Patterns of Epileptiform Activity in Autism as Revealed by MEG

Background: It is well established that children with an autism spectrum disorder (ASD) are at higher risk for developing clinical seizures than the general population, with 25-30% reported to have epilepsy by the time they reach adolescence. Interestingly, many children with autism who do not have clinical seizures are nevertheless reported to have epileptiform EEG examinations. Current clinical guidelines for the evaluation of children with autism indicate that EEG is warranted whenever clinical seizures are suspected or there is a regression in language skills. We have previously demonstrated that EEG reveals epileptiform activity in >45% of sedated autistic children with a history of regression, whereas simultaneous MEG reveals epileptiform activity in >60%, with the increased sensitivity for MEG mostly reflecting MEG’s superior ability to detect activity within the upper bank of the superior temporal gyrus.

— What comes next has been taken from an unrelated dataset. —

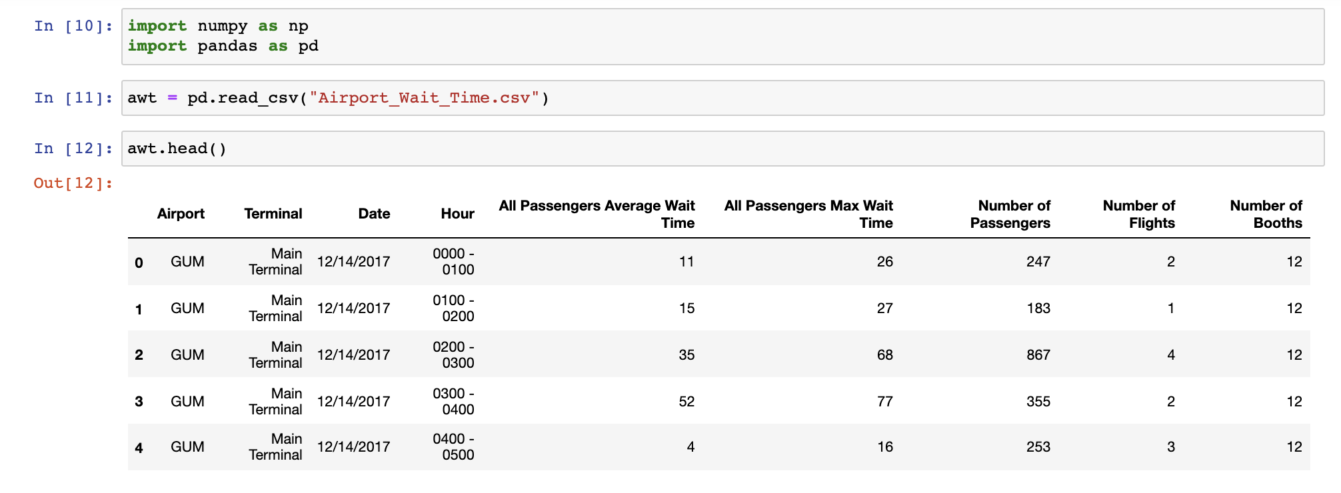Click the Airport_Wait_Time.csv string
1341x493 pixels.
(x=423, y=98)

Objectives:  The current study sought to better define MEG and EEG patterns of epileptiform activity in autism, especially with respect to other clinical factors including gender, presence of clinical seizures, intelligence, level of language function, and regressive versus developmental delay language profiles.

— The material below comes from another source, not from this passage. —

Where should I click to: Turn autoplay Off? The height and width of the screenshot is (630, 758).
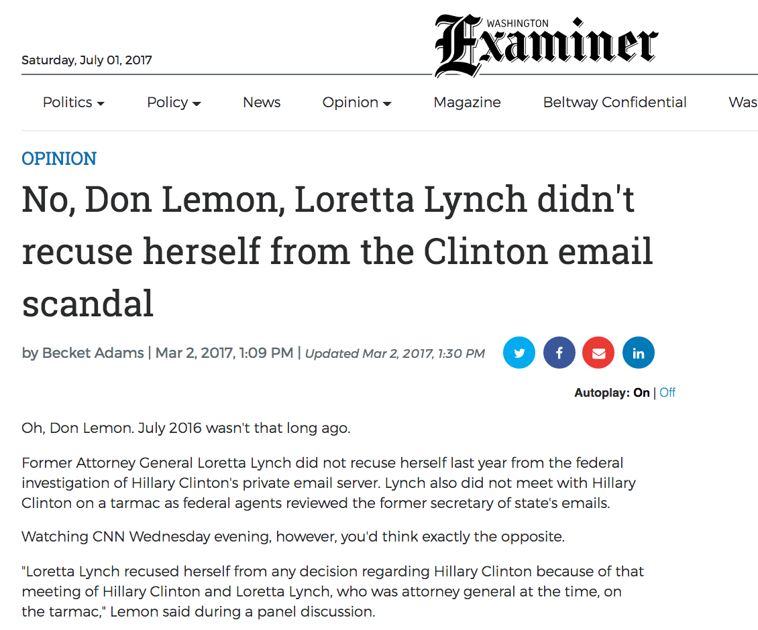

Methods: Forty minutes of whole-head MEG and simultaneous EEG data were collected from more than 80 sedated children (ages 3-16) diagnosed with autistic disorder (DSM-IV, ADI-R, ADOS).  MEG data were collected using a 306 channel biomagnetometer system equipped with both planar gradiometers and magnetometers. EEG data were acquired with 19-60 electrodes configured in an augmented 10-20 array. Sedation was achieved with either oral clonidine and chloral hydrate, or IV propofol, as needed. The MEG and EEG data were analyzed for epileptiform transients with multiple dipole modeling used to characterize the origins of individual discharges.

Results: Although less that 15% of the children had a history of clinical seizures, MEG revealed epileptiform activity in >60%. Epileptiform abnormalities included isolated spikes and sharpwaves, and also sharp burst discharges. Perisylvian activity was more commonly seen than activity in other brain regions, but most children showed a multifocal, bihemispheric profile of epileptiform abnormalities. For approximately 20% of the children with an abnormal MEG, the simultaneous EEG was within normal limits. This pattern was most commonly seen for children with MEG abnormalities restricted to the superior temporal plane. Contrary to initial expectations, epileptiform activity was NOT more prevalent in children with history of language regression than those with the more typical pattern of developmental delay (early-onset) autism. Low functioning children were twice as likely to show epileptiform activity as high functioning children, but the severity of autism per se, was not a significant factor. Children that were verbal but without functional language were more likely to show epileptiform abnormalities than children that were high functioning or children that were completely non-verbal.

Conclusions:   MEG reveals epileptiform abnormalities in the majority of children with autistic disorder. This activity is most prominent in low functioning children with non-functional language, with the high incidence of peri-sylvian activity suggesting that the epileptiform activity is a direct neurobiological cause or consequence of disordered language circuitry.